'''
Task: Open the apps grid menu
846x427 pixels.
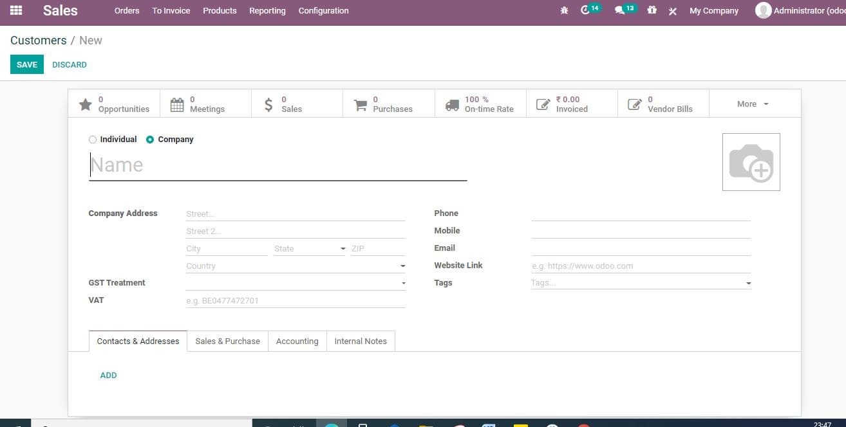Action: coord(15,10)
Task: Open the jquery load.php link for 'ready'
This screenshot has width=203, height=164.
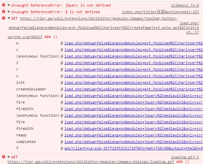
'''
▶ [Problem statement]:
Return all lines from the data that include the string "Open".

▶ [Answer area]:
Task: Open the apps grid menu
Task: Open the jquery load.php link for 'ready'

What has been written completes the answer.